Improving a function to get stock news data from g

2019-03-09 14:50发布

问题:

I've written a function to grab and parse news data from Google for a given stock symbol, but I'm sure there are ways it could be improved. For starters, my function returns an object in the GMT timezone, rather than the user's current timezone, and it fails if passed a number greater than 299 (probably because google only returns 300 stories per stock). This is somewhat in response to my own question on stack overflow, and relies heavily on this blog post.

tl;dr: how can I improve this function?

 getNews <- function(symbol, number){

    # Warn about length
    if (number>300) {
        warning("May only get 300 stories from google")
    }

    # load libraries
    require(XML); require(plyr); require(stringr); require(lubridate);
    require(xts); require(RDSTK)

    # construct url to news feed rss and encode it correctly
    url.b1 = 'http://www.google.com/finance/company_news?q='
    url    = paste(url.b1, symbol, '&output=rss', "&start=", 1,
               "&num=", number, sep = '')
    url    = URLencode(url)

    # parse xml tree, get item nodes, extract data and return data frame
    doc   = xmlTreeParse(url, useInternalNodes = TRUE)
    nodes = getNodeSet(doc, "//item")
    mydf  = ldply(nodes, as.data.frame(xmlToList))

    # clean up names of data frame
    names(mydf) = str_replace_all(names(mydf), "value\\.", "")

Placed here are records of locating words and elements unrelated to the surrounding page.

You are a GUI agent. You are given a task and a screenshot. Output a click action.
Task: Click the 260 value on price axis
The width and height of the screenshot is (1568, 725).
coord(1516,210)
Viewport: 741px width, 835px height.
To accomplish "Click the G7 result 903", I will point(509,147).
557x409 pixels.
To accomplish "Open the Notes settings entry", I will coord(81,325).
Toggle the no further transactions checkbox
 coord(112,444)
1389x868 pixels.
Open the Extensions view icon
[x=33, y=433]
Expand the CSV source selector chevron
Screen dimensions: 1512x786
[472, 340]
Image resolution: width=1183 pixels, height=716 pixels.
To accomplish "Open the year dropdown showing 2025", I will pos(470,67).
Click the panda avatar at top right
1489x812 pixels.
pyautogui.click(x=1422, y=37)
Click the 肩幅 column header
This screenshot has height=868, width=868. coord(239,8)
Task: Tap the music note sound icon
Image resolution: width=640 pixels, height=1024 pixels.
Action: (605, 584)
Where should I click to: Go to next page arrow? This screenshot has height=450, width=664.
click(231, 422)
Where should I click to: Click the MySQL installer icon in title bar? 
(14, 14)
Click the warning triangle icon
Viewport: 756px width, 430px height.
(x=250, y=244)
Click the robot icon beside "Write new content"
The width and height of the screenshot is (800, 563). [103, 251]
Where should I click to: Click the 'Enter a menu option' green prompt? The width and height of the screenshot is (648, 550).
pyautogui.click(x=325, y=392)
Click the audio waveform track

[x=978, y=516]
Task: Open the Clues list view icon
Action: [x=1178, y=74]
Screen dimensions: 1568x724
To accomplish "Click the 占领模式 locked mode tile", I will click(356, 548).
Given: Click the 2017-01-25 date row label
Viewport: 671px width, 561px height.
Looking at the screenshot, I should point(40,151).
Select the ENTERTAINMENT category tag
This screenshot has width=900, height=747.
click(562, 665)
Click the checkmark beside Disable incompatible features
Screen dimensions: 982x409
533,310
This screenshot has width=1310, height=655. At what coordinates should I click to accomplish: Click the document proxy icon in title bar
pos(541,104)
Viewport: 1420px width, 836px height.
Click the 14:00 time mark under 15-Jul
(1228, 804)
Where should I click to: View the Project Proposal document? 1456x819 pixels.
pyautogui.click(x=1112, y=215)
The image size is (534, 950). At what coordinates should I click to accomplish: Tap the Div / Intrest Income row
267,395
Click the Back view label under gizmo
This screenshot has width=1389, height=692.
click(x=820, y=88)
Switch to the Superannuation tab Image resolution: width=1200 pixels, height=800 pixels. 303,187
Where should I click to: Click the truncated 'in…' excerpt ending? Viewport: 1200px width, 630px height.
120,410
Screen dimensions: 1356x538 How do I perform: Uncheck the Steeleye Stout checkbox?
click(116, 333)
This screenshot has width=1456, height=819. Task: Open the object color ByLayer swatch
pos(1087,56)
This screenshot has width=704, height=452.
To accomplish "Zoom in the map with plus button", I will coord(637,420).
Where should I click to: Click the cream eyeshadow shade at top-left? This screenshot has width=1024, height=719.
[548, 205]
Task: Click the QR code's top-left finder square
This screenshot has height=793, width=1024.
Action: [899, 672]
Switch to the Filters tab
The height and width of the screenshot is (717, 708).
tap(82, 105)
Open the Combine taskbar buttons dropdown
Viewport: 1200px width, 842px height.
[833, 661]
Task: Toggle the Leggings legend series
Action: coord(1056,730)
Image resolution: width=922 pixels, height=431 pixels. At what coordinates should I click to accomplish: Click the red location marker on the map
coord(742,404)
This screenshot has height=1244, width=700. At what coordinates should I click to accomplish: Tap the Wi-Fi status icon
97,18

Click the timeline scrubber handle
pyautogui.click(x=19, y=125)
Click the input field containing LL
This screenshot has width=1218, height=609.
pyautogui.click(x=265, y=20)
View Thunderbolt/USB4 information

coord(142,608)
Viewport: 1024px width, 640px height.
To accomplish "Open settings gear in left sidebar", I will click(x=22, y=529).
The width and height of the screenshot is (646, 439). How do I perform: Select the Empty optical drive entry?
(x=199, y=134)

    # convert pubDate to date-time object and convert time zone
    pubDate = strptime(mydf$pubDate, 
                     format = '%a, %d %b %Y %H:%M:%S', tz = 'GMT')
    pubDate = with_tz(pubDate, tz = 'America/New_york')
    mydf$pubDate = NULL

    #Parse the description field
    mydf$description <- as.character(mydf$description)
    parseDescription <- function(x) {
        out <- html2text(x)$text
        out <- strsplit(out,'\n|--')[[1]]

        #Find Lead
        TextLength <- sapply(out,nchar)
        Lead <- out[TextLength==max(TextLength)]

        #Find Site
        Site <- out[3]

        #Return cleaned fields
        out <- c(Site,Lead)
        names(out) <- c('Site','Lead')
        out
    }
    description <- lapply(mydf$description,parseDescription)
    description <- do.call(rbind,description)
    mydf <- cbind(mydf,description)

    #Format as XTS object
    mydf = xts(mydf,order.by=pubDate)

    # drop Extra attributes that we don't use yet
    mydf$guid.text = mydf$guid..attrs = mydf$description = mydf$link = NULL
    return(mydf) 

}

回答1:

Here is a shorter (and probably more efficient) version of your getNews function

  getNews2 <- function(symbol, number){

    # load libraries
    require(XML); require(plyr); require(stringr); require(lubridate);  

    # construct url to news feed rss and encode it correctly
    url.b1 = 'http://www.google.com/finance/company_news?q='
    url    = paste(url.b1, symbol, '&output=rss', "&start=", 1,
               "&num=", number, sep = '')
    url    = URLencode(url)

    # parse xml tree, get item nodes, extract data and return data frame
    doc   = xmlTreeParse(url, useInternalNodes = T);
    nodes = getNodeSet(doc, "//item");
    mydf  = ldply(nodes, as.data.frame(xmlToList))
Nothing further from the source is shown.